WHAT THIS TASK INVOLVES:
Please retype the items below word for word, from the line containing "The height and width of the screenshot is (618, 824)." through the final line of the items, both included.

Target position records

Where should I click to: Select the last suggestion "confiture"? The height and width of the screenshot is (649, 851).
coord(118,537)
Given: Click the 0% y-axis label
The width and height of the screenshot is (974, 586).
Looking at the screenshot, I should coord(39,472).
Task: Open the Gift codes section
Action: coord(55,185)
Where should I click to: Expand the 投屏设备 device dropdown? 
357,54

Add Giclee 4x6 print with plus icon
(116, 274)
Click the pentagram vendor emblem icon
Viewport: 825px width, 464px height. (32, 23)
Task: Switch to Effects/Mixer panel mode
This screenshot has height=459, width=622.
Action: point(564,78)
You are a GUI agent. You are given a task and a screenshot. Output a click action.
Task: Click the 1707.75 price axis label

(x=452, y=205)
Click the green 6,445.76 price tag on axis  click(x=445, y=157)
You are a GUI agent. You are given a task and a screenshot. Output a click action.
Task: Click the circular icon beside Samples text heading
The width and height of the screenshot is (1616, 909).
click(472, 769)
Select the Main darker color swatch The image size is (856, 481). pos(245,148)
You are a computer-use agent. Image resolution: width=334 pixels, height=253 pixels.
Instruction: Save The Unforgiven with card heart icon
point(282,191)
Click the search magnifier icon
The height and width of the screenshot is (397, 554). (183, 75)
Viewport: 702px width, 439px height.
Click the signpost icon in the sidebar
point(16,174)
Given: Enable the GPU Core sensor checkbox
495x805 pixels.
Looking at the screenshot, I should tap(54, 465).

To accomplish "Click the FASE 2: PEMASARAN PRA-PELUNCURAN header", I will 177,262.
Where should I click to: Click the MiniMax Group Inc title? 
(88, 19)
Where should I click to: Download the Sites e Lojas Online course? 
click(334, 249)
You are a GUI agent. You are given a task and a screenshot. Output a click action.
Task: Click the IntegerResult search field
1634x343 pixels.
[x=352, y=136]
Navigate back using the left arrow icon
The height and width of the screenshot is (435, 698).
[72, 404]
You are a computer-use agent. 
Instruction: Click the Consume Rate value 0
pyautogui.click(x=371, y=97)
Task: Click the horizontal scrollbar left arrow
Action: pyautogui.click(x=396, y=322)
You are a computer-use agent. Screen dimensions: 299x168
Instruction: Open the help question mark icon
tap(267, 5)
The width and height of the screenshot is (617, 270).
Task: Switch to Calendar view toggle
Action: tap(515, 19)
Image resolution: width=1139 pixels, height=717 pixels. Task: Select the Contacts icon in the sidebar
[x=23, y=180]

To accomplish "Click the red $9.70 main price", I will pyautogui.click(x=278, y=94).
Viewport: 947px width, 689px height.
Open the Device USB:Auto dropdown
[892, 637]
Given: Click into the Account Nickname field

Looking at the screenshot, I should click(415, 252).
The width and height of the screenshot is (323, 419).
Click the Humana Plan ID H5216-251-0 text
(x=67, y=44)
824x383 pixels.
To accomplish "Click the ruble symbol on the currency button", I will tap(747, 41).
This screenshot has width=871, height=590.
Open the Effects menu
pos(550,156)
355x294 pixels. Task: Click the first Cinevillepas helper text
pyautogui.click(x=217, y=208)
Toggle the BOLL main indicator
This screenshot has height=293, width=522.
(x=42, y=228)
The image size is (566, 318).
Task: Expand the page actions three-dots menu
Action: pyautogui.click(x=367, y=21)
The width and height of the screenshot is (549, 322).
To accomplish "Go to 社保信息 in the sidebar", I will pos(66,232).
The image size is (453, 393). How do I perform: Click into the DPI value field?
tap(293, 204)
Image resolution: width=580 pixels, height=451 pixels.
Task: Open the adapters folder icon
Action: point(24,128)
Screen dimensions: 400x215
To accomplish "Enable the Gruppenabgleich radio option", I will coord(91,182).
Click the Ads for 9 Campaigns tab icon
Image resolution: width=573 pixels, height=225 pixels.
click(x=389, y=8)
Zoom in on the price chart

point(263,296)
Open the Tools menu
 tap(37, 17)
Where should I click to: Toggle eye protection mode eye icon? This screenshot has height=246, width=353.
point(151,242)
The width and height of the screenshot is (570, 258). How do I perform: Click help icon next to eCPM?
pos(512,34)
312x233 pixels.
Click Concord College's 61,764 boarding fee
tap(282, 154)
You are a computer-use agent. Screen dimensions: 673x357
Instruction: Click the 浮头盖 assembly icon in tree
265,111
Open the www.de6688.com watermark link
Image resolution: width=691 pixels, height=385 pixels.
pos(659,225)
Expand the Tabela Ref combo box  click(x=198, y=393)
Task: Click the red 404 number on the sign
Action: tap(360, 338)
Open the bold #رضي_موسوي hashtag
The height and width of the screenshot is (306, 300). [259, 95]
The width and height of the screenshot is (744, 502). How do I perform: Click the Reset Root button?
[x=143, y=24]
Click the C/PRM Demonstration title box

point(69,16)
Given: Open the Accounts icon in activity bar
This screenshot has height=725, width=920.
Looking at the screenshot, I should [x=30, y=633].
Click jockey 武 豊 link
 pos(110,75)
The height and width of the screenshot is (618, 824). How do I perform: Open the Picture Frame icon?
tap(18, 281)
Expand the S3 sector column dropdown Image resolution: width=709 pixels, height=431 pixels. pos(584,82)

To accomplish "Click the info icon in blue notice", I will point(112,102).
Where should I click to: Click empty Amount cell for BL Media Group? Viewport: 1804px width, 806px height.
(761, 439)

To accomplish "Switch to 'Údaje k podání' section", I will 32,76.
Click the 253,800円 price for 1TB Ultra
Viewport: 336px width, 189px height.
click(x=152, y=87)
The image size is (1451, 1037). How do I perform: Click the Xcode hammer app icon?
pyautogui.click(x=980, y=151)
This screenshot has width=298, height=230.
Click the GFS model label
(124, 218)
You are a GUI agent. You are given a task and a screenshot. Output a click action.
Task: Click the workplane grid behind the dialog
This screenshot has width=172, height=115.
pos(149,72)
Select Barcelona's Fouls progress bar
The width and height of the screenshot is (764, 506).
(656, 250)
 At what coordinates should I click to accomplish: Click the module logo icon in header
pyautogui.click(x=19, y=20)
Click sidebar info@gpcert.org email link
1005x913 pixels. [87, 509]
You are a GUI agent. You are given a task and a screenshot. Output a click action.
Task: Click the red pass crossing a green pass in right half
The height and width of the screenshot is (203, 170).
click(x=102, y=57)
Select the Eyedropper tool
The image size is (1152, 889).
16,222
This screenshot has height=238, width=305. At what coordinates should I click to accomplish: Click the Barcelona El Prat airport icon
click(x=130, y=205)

SOLUTION TO THE PROBLEM:
The height and width of the screenshot is (618, 824). How do I perform: Open the Picture Frame icon?
tap(18, 281)
Expand the S3 sector column dropdown Image resolution: width=709 pixels, height=431 pixels. pos(584,82)

To accomplish "Click the info icon in blue notice", I will point(112,102).
Where should I click to: Click empty Amount cell for BL Media Group? Viewport: 1804px width, 806px height.
(761, 439)

To accomplish "Switch to 'Údaje k podání' section", I will 32,76.
Click the 253,800円 price for 1TB Ultra
Viewport: 336px width, 189px height.
click(x=152, y=87)
The image size is (1451, 1037). How do I perform: Click the Xcode hammer app icon?
pyautogui.click(x=980, y=151)
This screenshot has width=298, height=230.
Click the GFS model label
(124, 218)
You are a GUI agent. You are given a task and a screenshot. Output a click action.
Task: Click the workplane grid behind the dialog
This screenshot has width=172, height=115.
pos(149,72)
Select Barcelona's Fouls progress bar
The width and height of the screenshot is (764, 506).
(656, 250)
 At what coordinates should I click to accomplish: Click the module logo icon in header
pyautogui.click(x=19, y=20)
Click sidebar info@gpcert.org email link
1005x913 pixels. [87, 509]
You are a GUI agent. You are given a task and a screenshot. Output a click action.
Task: Click the red pass crossing a green pass in right half
The height and width of the screenshot is (203, 170).
click(x=102, y=57)
Select the Eyedropper tool
The image size is (1152, 889).
16,222
This screenshot has height=238, width=305. At what coordinates should I click to accomplish: Click the Barcelona El Prat airport icon
click(x=130, y=205)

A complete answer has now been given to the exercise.